Yakcult, down at Paronella park they feed them barra pellets in the local river and I'd say some of them would be pushing 60cm and 4 or 5kg. There's also similar sized sooties there and hundreds of eels around 1.5m long :shock: . If you got a 50cm+ in the true wild though, it would be a fish of a lifetime.


----------



## Junglefisher (Jun 2, 2008)

Hit the creek again yesterday for a break from the saltwater.
Landed around 15 JP, most a decent size.
Water level is getting low enough to make some sections a hassle now.
Clearing up more every day too.


----------



## wongus (Feb 12, 2006)

Very nice.
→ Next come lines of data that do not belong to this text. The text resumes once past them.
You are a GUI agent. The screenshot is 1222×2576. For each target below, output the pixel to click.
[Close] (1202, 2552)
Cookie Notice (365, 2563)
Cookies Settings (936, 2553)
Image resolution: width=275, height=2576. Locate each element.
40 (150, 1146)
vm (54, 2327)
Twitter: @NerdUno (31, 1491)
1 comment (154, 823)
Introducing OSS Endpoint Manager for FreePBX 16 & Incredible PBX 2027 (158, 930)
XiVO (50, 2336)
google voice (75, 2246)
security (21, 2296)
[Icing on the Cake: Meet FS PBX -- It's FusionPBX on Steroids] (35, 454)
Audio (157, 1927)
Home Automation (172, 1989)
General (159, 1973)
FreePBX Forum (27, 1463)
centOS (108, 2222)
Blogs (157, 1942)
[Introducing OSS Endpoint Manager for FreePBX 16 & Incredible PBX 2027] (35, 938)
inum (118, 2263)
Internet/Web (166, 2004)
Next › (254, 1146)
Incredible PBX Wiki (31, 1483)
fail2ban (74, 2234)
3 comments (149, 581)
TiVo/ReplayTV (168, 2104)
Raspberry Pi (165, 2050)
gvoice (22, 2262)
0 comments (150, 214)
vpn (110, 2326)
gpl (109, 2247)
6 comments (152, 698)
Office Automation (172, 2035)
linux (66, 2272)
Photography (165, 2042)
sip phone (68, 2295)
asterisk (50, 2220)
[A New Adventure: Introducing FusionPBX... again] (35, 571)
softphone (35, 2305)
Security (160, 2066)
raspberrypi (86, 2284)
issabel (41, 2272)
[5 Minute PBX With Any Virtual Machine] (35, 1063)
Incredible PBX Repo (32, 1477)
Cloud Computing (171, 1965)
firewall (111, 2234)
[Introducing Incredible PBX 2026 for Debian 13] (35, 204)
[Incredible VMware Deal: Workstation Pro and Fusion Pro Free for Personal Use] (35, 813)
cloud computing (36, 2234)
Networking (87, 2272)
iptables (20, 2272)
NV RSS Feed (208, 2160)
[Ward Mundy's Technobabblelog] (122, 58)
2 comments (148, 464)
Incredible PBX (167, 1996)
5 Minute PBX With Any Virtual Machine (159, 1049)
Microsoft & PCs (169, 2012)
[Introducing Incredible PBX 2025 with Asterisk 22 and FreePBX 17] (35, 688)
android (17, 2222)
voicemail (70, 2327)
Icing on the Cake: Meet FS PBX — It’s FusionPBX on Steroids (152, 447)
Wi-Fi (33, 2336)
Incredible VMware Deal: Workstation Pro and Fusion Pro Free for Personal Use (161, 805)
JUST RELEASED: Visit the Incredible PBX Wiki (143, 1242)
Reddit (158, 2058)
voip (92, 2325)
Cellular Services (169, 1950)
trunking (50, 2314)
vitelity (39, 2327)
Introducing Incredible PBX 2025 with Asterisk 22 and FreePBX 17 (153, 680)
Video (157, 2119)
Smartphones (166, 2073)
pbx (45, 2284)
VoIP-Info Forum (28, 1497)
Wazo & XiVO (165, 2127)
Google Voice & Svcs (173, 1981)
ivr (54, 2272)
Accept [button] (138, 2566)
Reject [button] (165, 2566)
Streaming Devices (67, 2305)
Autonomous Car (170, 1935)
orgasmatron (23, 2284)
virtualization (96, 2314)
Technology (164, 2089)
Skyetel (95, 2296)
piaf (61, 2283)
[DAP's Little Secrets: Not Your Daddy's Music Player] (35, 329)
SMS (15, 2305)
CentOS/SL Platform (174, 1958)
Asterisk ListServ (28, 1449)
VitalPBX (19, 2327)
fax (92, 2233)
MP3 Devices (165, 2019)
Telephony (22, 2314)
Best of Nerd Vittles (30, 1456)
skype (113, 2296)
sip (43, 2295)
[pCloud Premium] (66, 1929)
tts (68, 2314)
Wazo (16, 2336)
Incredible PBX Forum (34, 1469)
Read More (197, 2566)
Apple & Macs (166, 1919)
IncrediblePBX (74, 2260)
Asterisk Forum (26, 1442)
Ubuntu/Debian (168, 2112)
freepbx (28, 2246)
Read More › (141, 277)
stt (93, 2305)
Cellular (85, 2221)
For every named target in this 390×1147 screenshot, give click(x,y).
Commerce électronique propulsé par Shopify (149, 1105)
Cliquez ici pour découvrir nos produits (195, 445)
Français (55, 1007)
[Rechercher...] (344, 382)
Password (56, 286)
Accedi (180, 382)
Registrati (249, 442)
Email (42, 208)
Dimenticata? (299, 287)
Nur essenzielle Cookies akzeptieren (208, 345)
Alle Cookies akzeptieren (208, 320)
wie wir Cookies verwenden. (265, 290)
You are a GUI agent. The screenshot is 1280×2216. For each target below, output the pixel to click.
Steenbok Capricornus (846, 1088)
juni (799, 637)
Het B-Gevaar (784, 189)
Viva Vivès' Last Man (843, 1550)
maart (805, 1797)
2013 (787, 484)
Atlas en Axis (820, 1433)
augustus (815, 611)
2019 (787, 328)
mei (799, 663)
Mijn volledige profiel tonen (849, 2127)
Thanks for sharing your pics. Would love to catch a nice JP one day.


----------



## onemorecast (Apr 17, 2006)

Great report and photos JP. I recognise Crystal Cascades as a place I've going swimming 20 years ago, and remember seeing a few fish swimming aroudn those holes.

Good looking fish too, very differnt looking than other types of perch.


----------



## dunebuggy (Dec 21, 2008)

Hey Junglefisher, great pics, didn't read the whole report though cos I am lazy. Being that far north, isn't there the possibility of crocs? It might seem a dumb question but, I don't know, so I ask.


----------